▶ **Provided text**:

Scouts-L Mail Archive for May of 1999: Re: Active Membership
Re: Active Membership
Bruce E. Cobern
Mon, 3 May 1999 14:08:24 -0400
From: Jim Peterson <kupete@KUHUB.CC.UKANS.EDU>
Date: Monday, May 03, 1999 12:58 PM
>Hmmm. I don't read it that way. Seems to me that the obligations
>in the BSA Rules and Regs are put on the MEMBER'S shoulders, not on the
>unit to "monitor and deregister" a member is not active.
>The document says, "an active member is one who....attends
>regularly...fulfills a member's obligations to the unit....", etc.
I don't have the document in front of me but, as I recall, there are
specifically TWO classes of membership described in the R&R. Thus, the
unit can choose to keep the Scout on the charter but not "active." As
another alternative, the unit can terminate the youth's membership in
THAT unit, which DOES NOT terminate his Scouting registration, but would
stop the "active membership" clock.
>And c'mon, we all know that our DEs and council execs would have a
>collective coronary if we even suggested that we would actually start
>dropping inactive scouts from the charter so let's not pretend that
>could actually be put into practice.

▶ **Task set**:
a - According to the Scouts-L post on active membership, what does ending a youth's membership in a particular unit not terminate?
b - Carry the Scouts-L post on active membership forward from its last line.
None of the material is needed here.

▶ **Excerpted records**:
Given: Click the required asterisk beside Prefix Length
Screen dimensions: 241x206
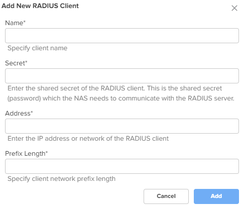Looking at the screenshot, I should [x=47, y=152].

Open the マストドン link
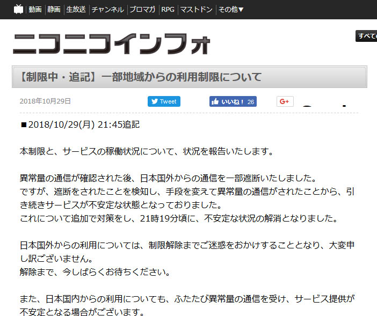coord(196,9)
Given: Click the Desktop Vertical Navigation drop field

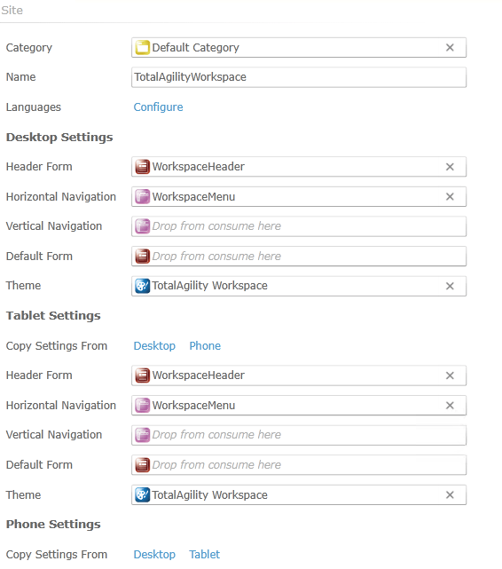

* * *

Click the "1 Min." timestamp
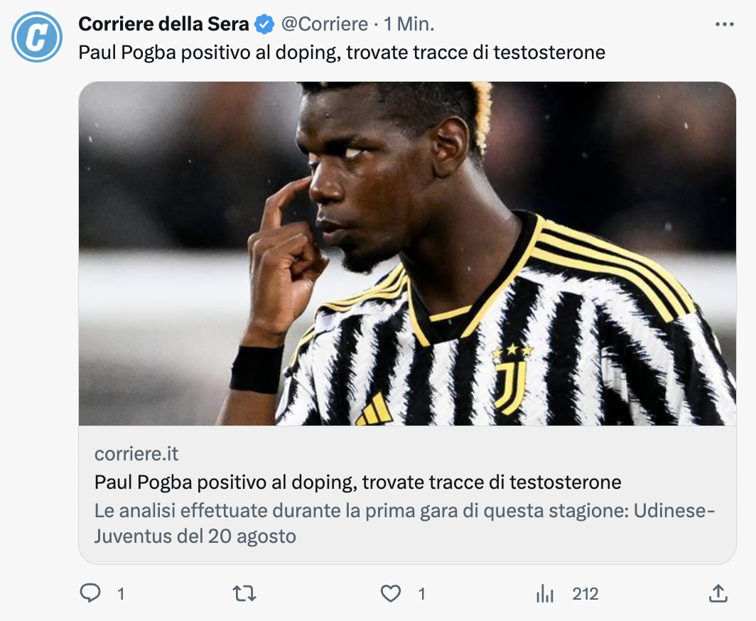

▶ **Exercise answers**:
a - It does not terminate his Scouting registration.

b -
Frankly, I don't think what the professional staff wants has any bearing
on this. Somehow, I don't like the sound of the argument that goes:
"He hasn't been active, and we wanted to take him off the charter, but
the DE objected, so we left him there, and now he has to become an Eagle
Scout because we left him on the charter." While I empathize and even
sympathize with the DE's and their goals, those goals are not always
congruent with ours as leaders. When they are in conflict, you have an
OBLIGATION to act in the best interest of the Scout and the program, not
the DE. So, saying you can't do what is authorized and allowed because
the DE's don't want you to is, to me, a cop out. If you believe it is
the right thing to do, you do it. If you choose not to do it, then
don't complain about the consequences, intended or otherwise.
However, don't get me wrong. I'm not thrilled with the positions that
get taken once an appeal goes to national, but I live with it. The
solution is to make sure resolution happens long before that point.
Remember, this is NOT an adversarial process. Everyone is supposed to
be working toward the same goal, and should be on the same page.
Understandings should be reached, and misunderstandings resolved, LONG
before it ever reaches the confrontation/appeal stage. My position at
that point is almost always pro-Scout, unless the unit can clearly
demonstrate to me that they conveyed their dissatisfaction to the Scout,
obtained his agreement on what was necessary to correct any
deficiencies, and the Scout then failed to perform.
There are many ways to make this work within the system as it has been
given to us. In 20+ years as a district advancement chairman I have had
exactly ZERO appeals go to national, and actually have only had to defer
about 3 candidates.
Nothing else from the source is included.